Paris: Police has taken the father and brother of a French gunman into custody linked to a string of deadly Paris attacks and were searching their homes, a source close to the probe said.
The body of the 29-year-old French national was found and identified at the Bataclan music hall where 89 people were shot dead Friday when three gunmen wearing suicide vests opened fire on spectators in the bloodiest of a string of attacks in Paris blamed on Islamists.
France's worst ever attacks killed at least 129 people and left 352 injured, many in critical condition.
Investigators were also searching the homes of friends and relatives of the Frenchman, another source close to the enquiry said yesterday.
The father's house is located in the small town of Romilly-sur-Seine, some 130 kilometres east of Paris, while his brother's is south of Paris in the Essonne region.
The brother, who is 34, contacted the police on his own initiative and was then taken into custody.
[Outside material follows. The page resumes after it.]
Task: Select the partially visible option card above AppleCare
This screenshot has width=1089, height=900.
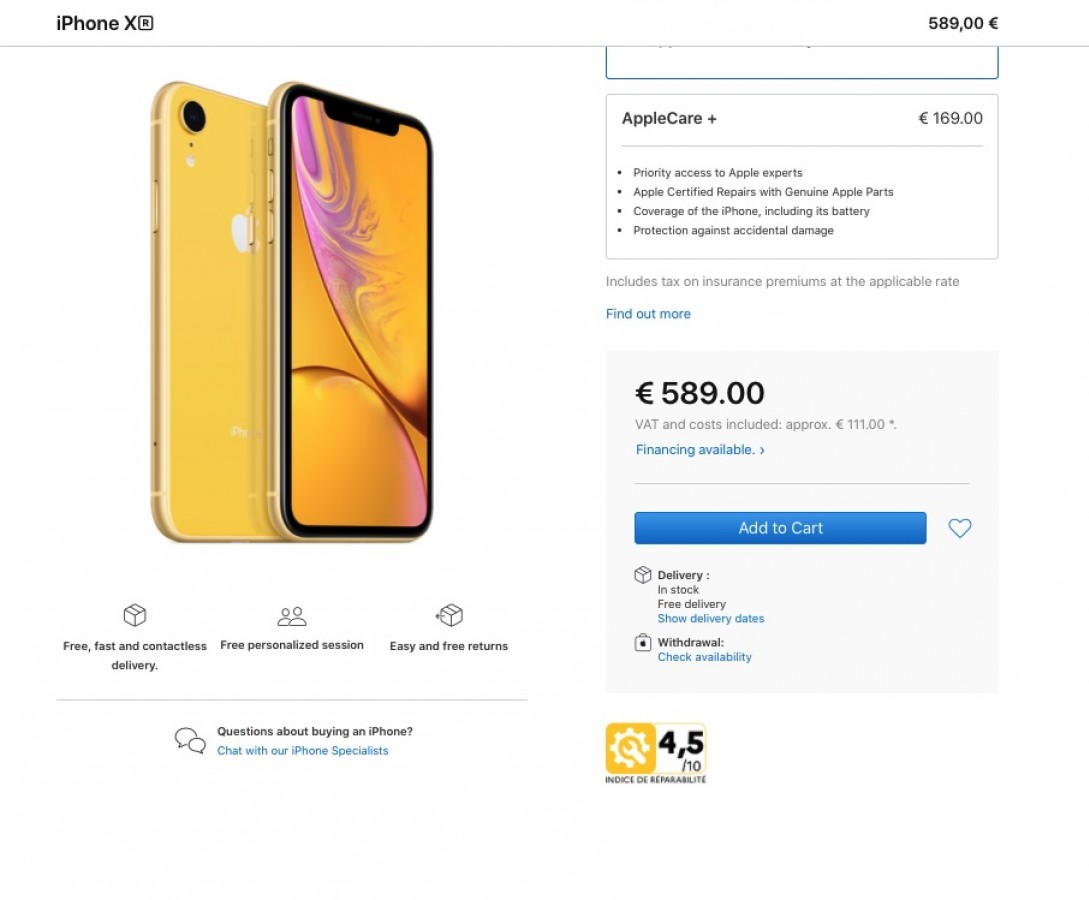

The Frenchman confirmed as one of the attackers was known to police as being close to radical Islam but had never been linked to a terrorism enquiry, Paris prosecutor Francois Molins said earlier yesterday.
He was identified via a severed fingertip.
Prosecutor Molins said seven gunmen were killed in the attacks, which were the work of three coordinated teams. Six of them blew themselves up while one was shot by police.
Greek authorities have confirmed that a man who died in the attacks with a Syrian passport found next to him had registered as a refugee on the of island of Leros in October.
French police said the passport was found "near the body of one of the attackers" after the Bataclan carnage, and had also asked Greece to check on the fingerprints of another man.
Earlier information from a Greek police source that he too had registered on Leros was later refuted.
The passport is still being checked, but it indicates the attackers may have had links to Syria and could have been among the thousands of people that have fled the country's civil war for Europe.
German police arrested a man on November 5 after machine-guns, hand guns and explosives were found in his vehicle during a routine check on a motorway.
Bavaria's state premier Horst Seehofer said there was reason to believe he had links to the attackers, and that the case "shows how important it is for us to have some clarity on who is in our country".
But Germany's Interior Minister Thomas de Maiziere rejected the link, and made an "urgent plea to avoid drawing such swift links to the situation surrounding refugees".